韓国・尹錫悦氏の弾劾、一転不成立も与党代表「大統領の秩序ある退陣を推進する」
【ソウル=小池和樹】韓国国会(定数300)は7日夜の本会議で、野党6党が提出した尹錫悦(ユンソンニョル)大統領の弾劾(だんがい)訴追案の採決に臨んだ。保守系与党「国民の力」の議員の大半が議場から退席したため、訴追案は不成立となった。尹氏の大統領職は継続する。尹氏が同日午前に発表した国民向け談話で、戒厳令宣布を謝罪し、任期途中での辞任を示唆したことを受け、与党は訴追案への反対で結束した。
韓国大統領の弾劾訴追案の採決は2004年の盧武鉉(ノムヒョン)、16年の朴槿恵(パククネ)両大統領以来、3人目。盧、朴両氏に対する訴追案は可決した。
野党は11日にも臨時国会を開いて改めて、弾劾訴追案を採決する構えで混乱は続きそうだ。
訴追案の可決には、在籍議員の3分の2にあたる200人以上の賛成が必要で、「国民の力」(108議席)から8人以上が賛成に回る必要があったが、同党は訴追案への反対方針を決め、大半の議員は議場から退席した。左派系最大野党「共に民主党」が主導権を握る国会は、午後9時20分頃まで与党議員が議場に戻るのを待ったが、聯合ニュースによると、出席議員は195人で採決の成立に必要な200人に満たず、訴追案は不成立となった。
訴追案への賛否を巡り、国民の力はここ数日揺れ動いた。5日に反対方針を決めたが、韓東勲(ハンドンフン)代表が6日朝に「職務執行停止が必要だ」と発言すると、訴追案への賛成を公言する議員が相次いだ。

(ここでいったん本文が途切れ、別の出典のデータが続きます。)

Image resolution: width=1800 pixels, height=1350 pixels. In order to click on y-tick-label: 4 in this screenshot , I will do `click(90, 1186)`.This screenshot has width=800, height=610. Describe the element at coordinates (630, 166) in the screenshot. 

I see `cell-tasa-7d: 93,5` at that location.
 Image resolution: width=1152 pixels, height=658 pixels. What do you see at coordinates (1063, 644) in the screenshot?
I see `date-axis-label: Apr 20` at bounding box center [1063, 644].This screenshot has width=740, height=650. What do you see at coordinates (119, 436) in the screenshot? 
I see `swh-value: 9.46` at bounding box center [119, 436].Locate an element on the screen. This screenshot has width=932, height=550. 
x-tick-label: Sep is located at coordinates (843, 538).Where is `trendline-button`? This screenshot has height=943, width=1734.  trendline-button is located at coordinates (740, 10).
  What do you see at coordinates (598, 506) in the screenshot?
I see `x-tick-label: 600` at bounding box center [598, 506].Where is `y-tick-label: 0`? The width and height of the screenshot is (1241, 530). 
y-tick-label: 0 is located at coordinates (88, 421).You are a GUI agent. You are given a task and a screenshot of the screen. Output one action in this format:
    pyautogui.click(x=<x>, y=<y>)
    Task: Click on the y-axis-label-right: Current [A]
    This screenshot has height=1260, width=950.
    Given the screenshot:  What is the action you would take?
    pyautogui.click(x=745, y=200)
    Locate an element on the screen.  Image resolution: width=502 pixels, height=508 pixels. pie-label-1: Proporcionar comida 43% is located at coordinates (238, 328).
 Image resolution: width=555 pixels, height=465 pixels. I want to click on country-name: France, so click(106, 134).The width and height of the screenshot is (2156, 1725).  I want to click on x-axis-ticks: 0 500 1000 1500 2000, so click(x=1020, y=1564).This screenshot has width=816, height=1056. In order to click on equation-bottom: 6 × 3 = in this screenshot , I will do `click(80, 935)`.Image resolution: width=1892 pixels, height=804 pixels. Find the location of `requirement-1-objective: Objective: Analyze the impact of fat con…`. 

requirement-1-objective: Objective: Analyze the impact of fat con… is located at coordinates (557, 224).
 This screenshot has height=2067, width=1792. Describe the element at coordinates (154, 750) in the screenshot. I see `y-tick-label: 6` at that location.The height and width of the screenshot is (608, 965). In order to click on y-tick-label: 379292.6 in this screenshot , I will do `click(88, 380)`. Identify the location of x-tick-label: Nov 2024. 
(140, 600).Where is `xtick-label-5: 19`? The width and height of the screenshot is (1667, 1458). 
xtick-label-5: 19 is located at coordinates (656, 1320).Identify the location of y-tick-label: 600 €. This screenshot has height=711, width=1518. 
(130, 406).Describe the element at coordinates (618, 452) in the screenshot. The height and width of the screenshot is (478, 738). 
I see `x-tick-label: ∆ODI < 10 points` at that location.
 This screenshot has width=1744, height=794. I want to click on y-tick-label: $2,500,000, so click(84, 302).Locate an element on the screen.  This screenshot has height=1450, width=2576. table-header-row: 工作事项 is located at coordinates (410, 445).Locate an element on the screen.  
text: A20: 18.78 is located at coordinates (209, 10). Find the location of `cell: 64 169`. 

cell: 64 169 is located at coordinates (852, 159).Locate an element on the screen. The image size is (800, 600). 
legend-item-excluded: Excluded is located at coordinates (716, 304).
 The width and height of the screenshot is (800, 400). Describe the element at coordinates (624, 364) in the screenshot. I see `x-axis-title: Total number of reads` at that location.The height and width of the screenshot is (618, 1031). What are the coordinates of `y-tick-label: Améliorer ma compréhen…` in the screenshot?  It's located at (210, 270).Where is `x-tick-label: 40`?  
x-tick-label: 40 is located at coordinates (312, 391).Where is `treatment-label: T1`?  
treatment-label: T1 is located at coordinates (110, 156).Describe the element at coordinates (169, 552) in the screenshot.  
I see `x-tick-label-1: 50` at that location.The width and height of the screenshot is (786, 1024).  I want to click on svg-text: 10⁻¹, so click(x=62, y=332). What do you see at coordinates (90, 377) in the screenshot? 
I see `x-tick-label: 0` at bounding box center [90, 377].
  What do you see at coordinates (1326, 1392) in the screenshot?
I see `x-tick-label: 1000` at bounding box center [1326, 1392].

しかし、尹氏が7日午前の国民向け談話で「任期を含め党に一任する」と話し、27年5月までの任期を短縮する意向を初めて示したことを受け、採決直前に開かれた議員総会で改めて訴追案に反対することを確認した。6日の時点では「非常戒厳の宣布自体が違憲だ」と訴追案に賛成の意向を示していた韓氏に近い趙慶泰(チョギョンテ)議員も、談話を受けて反対に転じた。
与党が弾劾を退けたのは、尹大統領が罷免(ひめん)された場合の大統領選挙で不利な状況に立たされるとの判断があったとみられる。